同期には貴族学校で初めての試験で負けた伯爵令嬢と、その婚約者の侯爵令息がいる。一時期濡れ衣で侯爵令息に睨まれていた事は一生忘れない。
割と根に持ちやすいルーカスであった。
一年後、ルーカスは財務部に配属された。計算能力は勿論の事、王国の経済の動向を分析し学ぶ姿勢が評価された。
財務官のトップは財務大臣である。それに続くのは財務部部長である。ルーカスは財務大臣を目標にした。
(経済でこの王国を支えよう。)
ルーカスの家は公爵家なので、王家とは深い繋がりがある。民の事を考え公務を行う尊敬する王家であり、両親にはこの王国の為になるよう努力しなさいと育てられた。家は兄が継ぐので、ルーカスは婚約者もおらず割と自由に好きな事が出来た。
さらに一年が経ち二十歳になったルーカスは、重要な仕事も任されるようになり、上司である財務部部長からは現場を視察してさらに視野を広げる事を命じられた。二泊三日で近隣の貴族の領地に赴き、財政状況や街の様子などを視察する事になった。一人で視察するのかと思っていたら部長も同行するらしい。

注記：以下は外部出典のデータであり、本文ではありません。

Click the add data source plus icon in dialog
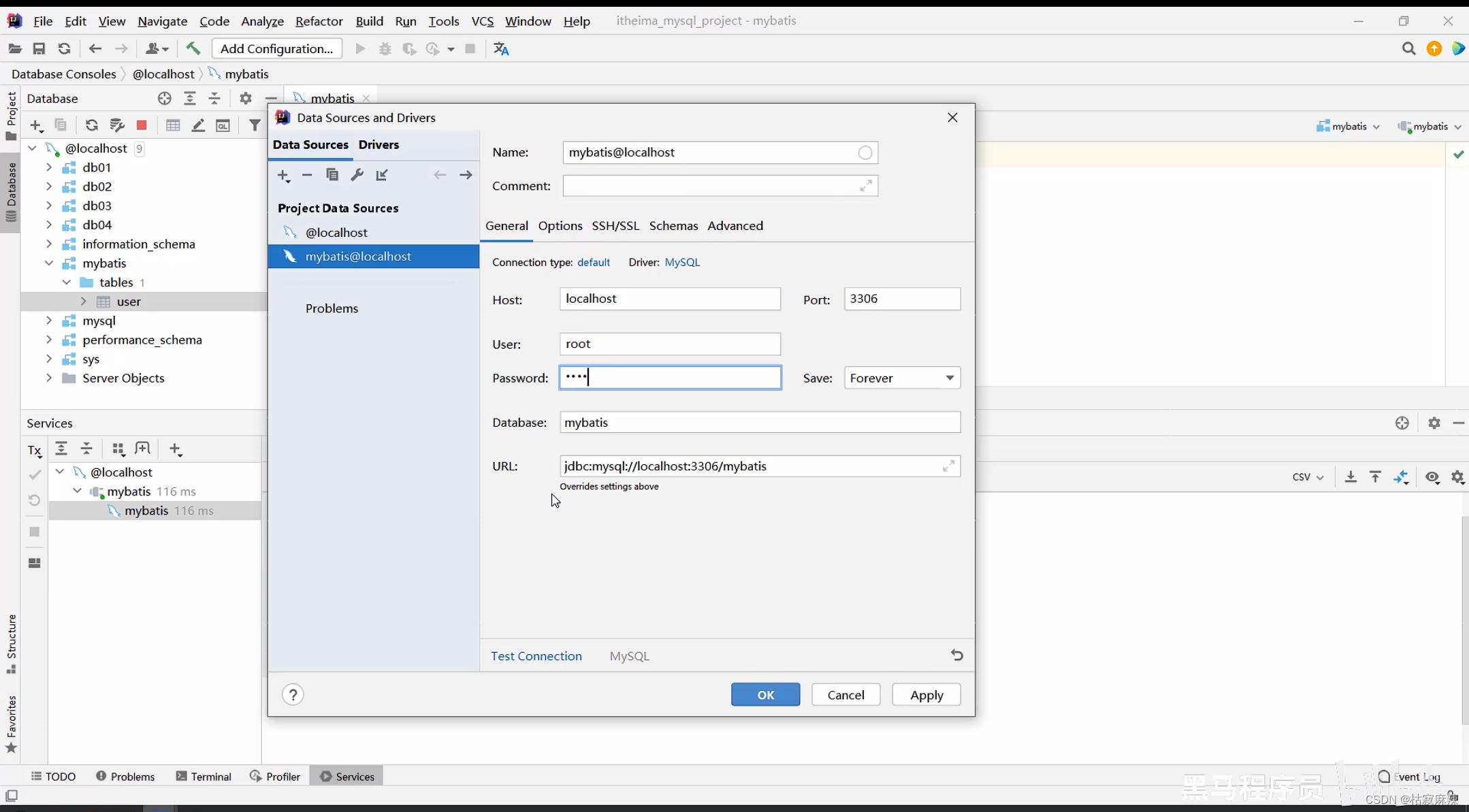Screen dimensions: 1469x812 coord(283,176)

部長は穏やかな雰囲気を持つが、判断は的確、バリバリ仕事をこなし、何事にも物怖じしない尊敬できる上司だ。さらに部長は領地を持つ伯爵家の当主である。視察は伯爵家の領地に決定し、伯爵家に滞在する事となった。今は夫人が領地経営をしているようだ。
(ちゃっかりしてるな。)ルーカスは苦笑いした。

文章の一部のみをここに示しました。